Çay Demindeki Itır
Okuduğunuz yazı Günün Yazısı olarak seçilmiştir.
Taze bir günün başında, üstünde buğusu tüten çaya merhaba demek hayata merhaba demektir. Çayınızın berraklığı kuşkusuz gününüze de yansır. Çevrenizi saran havaya karışan çay rayihası, ciğerlerinize dolarken bulutlara yükseldiğinizi hissedersiniz. Bardakta tablo gibi duran çaya bakarken içiniz açılır, diliniz çözülür güzellikleri terennüm edersiniz. Şayet, bencileyin sükûtu tercih edenlerdenseniz işiniz daha kolay; o zaman, hemen kaleme kâğıda sarılır, yâdınıza düşen güzelliği şerhe çabalarsınız. Her iki hâlde de çay demindeki ıtır sarar sarmalar sizi. Çaydaki albeniye kapılmaktan kurtaramazsınız kendinizi...
Yaşadığımız kent neresi olursa olsun, ülke sathında çay yudumlayan çay dostlarıyla aynı havayı , aynı güzelliği solumanın ayrıcalığını yaşarız. Bu ayrıcalık ve güzellik nefes alıp verdiğimiz sürece her gün farklı bir zenginlikte devam eder. Çay ,bizim hayatımızda özel bir yeri olan, ıtırıyla bizi büyüleyen sevgili olarak buğusunu yayar durur.
“Her sabah taze bir başlangıçtır, her sabah dünya yeniden kurulur.” ilkesini benimseyen herkes , aynı şevk ve heyecanla çaydanlığı ocağa koyar. Ocakta kaynayan suyun melodisine eşlik eder. Birazdan, ince endamıyla ve yaydığı rayihayla içimizi ısıtacak, gözümüzü ışıtacak sevgiliyi beklemenin hazzını yaşar. Çay demini aldıktan sonra, özenle incitmeden doldurur bardağa. Şükrün, tevazuun ve sabrın harmanı ayrı bir ıtır yayılır havaya. Mekan güzelleşir, an güzelleşir. Yaşamaktan daha bir zevk alır insan.

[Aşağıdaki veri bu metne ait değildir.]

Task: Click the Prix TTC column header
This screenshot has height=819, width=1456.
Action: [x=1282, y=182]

Bazılarımız, büyük kentlerde hayatın hay huyu içerisinde güne telaşla başlasak da bir yolunu bulup ince belli nazeninle güne merhaba deriz. Genellikle yolumuz üstündeki bir simitçiye uğrar; dumanı üstünde çıtır çıtır simidin kokusuyla çayın kokusunu, güne başlama anıyla harmanlamanın telaşında yaşarız mutluluğu. O anın bile bir nimet olduğunu çok sonraları anlarız nedense. Lakin, o telaşlı anlarımızda bile dostluklar kurmayı biliriz.

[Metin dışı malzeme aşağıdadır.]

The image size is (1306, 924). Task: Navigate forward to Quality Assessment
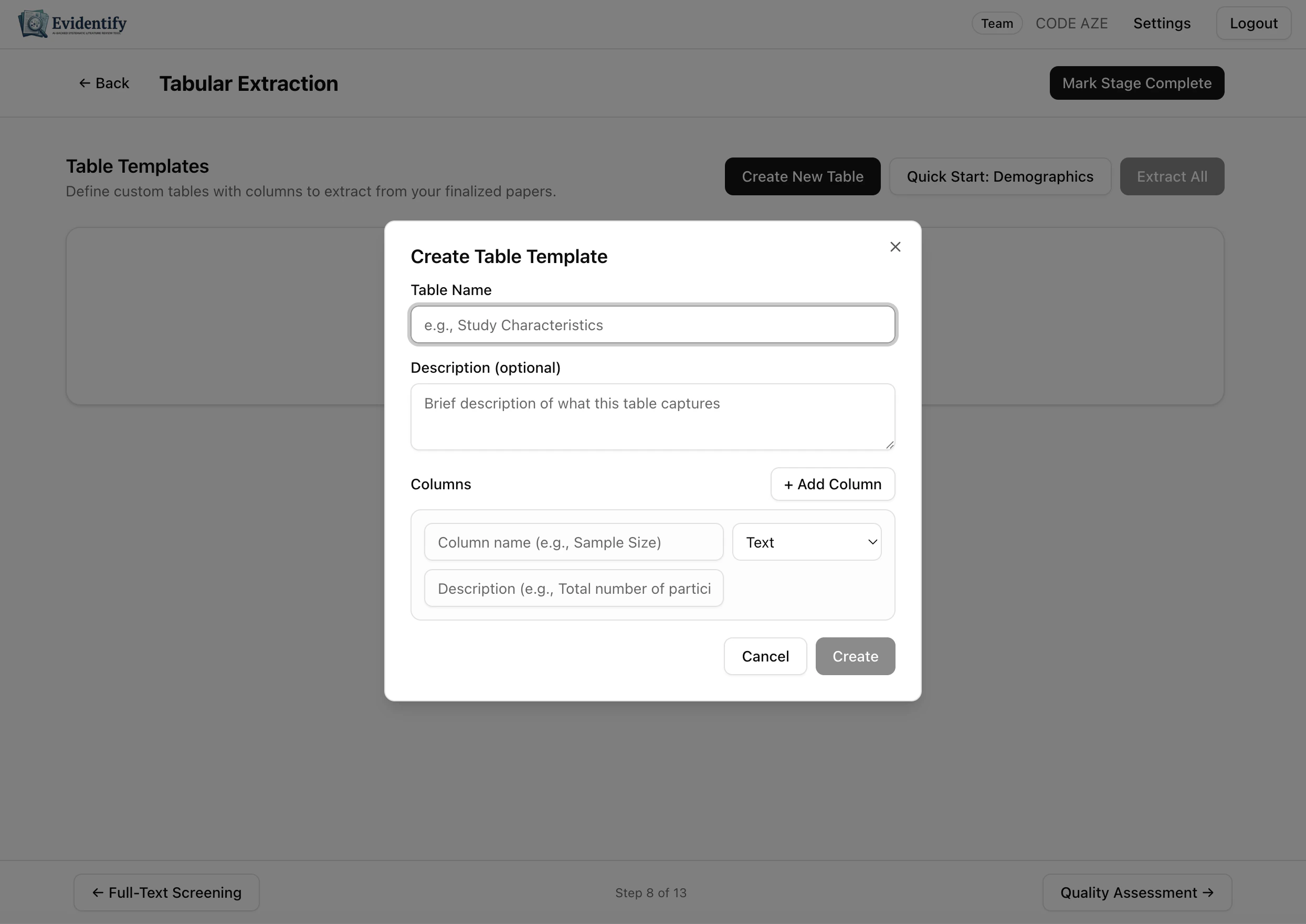pos(1137,892)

Güne böyle ayrıcalıklı merhaba denen ülke bizim ülkemiz, Türkiye’miz. Biz hayata hep böyle merhaba deriz. Ortaktır zevkimiz, sevincimiz, kederimiz. Yunus’un Mevlana’nın yolunda buğulu hoş görülü nice günlere… Taze başlangıçlarınız gümrah olsun. Dostluklarınız ve çaylarınız hep taze, hep ıtırlı olsun… Hayatı, insanları ve cümle yaratılanı *Yunus’un penceresinden görenlerden olun.
Ankara, 21.12.2011 İ.K
* "Yaratılanı severim yaratandan ötürü"
YORUMLAR
Her günün sabahına bir bardak demli çayla " GÜNAYDIN " diye başlamak..
Güneşe bir bardak demli çayla kadeh kaldırmak...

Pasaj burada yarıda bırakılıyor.